§ CONSIGNE A
Recopiez intégralement l'extrait sur la KTM 890 Duke R.

§ EXTRAIT CHOISI
----------------------------------------
Pour 12990 frs, KTM vous offre un tour de manège qui sera selon vos souhaits soit une balade bucolique confortablement assis avec un tour de grand huit autorisé dès 10 ans, et des sensations qui vont à peine vous remuer l’estomac… Ou alors, si vous pensez en être capable, elle vous fera faire le tour de grand huit interdit au moins de 20 ans, aux personnes cardiaques, épileptiques, enceintes, et même normalement constituées. Et pour toutes les personnes désirant pousser cette 890 R à ses limites en gardant leur permis, je suggère de l’emmener sur un circuit, endroit où elle pourra exprimer tout son potentiel.
Je précise tout de même que notre exemplaire de test de la 890 Duke R, avec le pot Akrapovic, le pack Track (mode de pilotage Track et désactivation possible de l’anti-wheelie), et le quickshifter bidirectionnel, avait un prix avoisinant les 15000 frs.
----------------------------------------
§ CONSIGNE B
Transcrivez les enregistrements depuis leur toute première ligne jusqu'à la ligne contenant « coordinates (173, 571). », celle-ci incluse.
----------------------------------------
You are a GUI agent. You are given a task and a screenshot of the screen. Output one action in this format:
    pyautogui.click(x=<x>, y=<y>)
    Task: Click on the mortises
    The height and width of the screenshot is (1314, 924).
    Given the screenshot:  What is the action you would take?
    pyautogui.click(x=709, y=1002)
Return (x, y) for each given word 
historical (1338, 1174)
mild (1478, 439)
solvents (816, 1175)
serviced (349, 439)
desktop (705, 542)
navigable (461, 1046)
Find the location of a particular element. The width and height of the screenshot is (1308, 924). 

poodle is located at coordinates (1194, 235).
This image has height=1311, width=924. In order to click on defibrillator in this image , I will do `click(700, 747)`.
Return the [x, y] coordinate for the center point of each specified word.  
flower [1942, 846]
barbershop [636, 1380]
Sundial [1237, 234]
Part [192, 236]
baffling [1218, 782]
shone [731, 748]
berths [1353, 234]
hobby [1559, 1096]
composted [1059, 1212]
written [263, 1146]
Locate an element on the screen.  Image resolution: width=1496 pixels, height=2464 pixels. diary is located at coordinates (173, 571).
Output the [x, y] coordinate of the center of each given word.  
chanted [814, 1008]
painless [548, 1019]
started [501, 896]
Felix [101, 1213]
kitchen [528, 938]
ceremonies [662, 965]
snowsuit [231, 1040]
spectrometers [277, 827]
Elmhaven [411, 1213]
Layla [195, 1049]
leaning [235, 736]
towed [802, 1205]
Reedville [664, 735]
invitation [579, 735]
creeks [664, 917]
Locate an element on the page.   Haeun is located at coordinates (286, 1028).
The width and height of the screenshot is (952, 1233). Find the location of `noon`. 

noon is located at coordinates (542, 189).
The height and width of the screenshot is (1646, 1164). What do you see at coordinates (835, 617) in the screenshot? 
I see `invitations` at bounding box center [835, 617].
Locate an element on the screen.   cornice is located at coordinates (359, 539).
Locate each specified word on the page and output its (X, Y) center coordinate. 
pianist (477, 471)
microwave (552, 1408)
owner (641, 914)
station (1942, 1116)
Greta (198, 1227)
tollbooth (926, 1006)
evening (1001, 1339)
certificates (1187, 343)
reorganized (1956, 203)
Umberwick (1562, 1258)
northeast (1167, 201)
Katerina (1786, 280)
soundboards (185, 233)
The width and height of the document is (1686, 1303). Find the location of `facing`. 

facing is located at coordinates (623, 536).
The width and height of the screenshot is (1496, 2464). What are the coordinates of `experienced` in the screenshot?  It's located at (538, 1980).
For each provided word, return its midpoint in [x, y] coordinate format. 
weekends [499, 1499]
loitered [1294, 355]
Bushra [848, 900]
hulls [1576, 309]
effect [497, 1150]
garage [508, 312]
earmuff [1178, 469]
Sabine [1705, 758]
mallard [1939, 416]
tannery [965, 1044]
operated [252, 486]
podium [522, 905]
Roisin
----------------------------------------
§ RÉPONSE RÉDIGÉE A
Pour 12990 frs, KTM vous offre un tour de manège qui sera selon vos souhaits soit une balade bucolique confortablement assis avec un tour de grand huit autorisé dès 10 ans, et des sensations qui vont à peine vous remuer l’estomac… Ou alors, si vous pensez en être capable, elle vous fera faire le tour de grand huit interdit au moins de 20 ans, aux personnes cardiaques, épileptiques, enceintes, et même normalement constituées. Et pour toutes les personnes désirant pousser cette 890 R à ses limites en gardant leur permis, je suggère de l’emmener sur un circuit, endroit où elle pourra exprimer tout son potentiel.
Je précise tout de même que notre exemplaire de test de la 890 Duke R, avec le pot Akrapovic, le pack Track (mode de pilotage Track et désactivation possible de l’anti-wheelie), et le quickshifter bidirectionnel, avait un prix avoisinant les 15000 frs.

§ RÉPONSE RÉDIGÉE B
You are a GUI agent. You are given a task and a screenshot of the screen. Output one action in this format:
    pyautogui.click(x=<x>, y=<y>)
    Task: Click on the mortises
    The height and width of the screenshot is (1314, 924).
    Given the screenshot:  What is the action you would take?
    pyautogui.click(x=709, y=1002)
Return (x, y) for each given word 
historical (1338, 1174)
mild (1478, 439)
solvents (816, 1175)
serviced (349, 439)
desktop (705, 542)
navigable (461, 1046)
Find the location of a particular element. The width and height of the screenshot is (1308, 924). 

poodle is located at coordinates (1194, 235).
This image has height=1311, width=924. In order to click on defibrillator in this image , I will do `click(700, 747)`.
Return the [x, y] coordinate for the center point of each specified word.  
flower [1942, 846]
barbershop [636, 1380]
Sundial [1237, 234]
Part [192, 236]
baffling [1218, 782]
shone [731, 748]
berths [1353, 234]
hobby [1559, 1096]
composted [1059, 1212]
written [263, 1146]
Locate an element on the screen.  Image resolution: width=1496 pixels, height=2464 pixels. diary is located at coordinates (173, 571).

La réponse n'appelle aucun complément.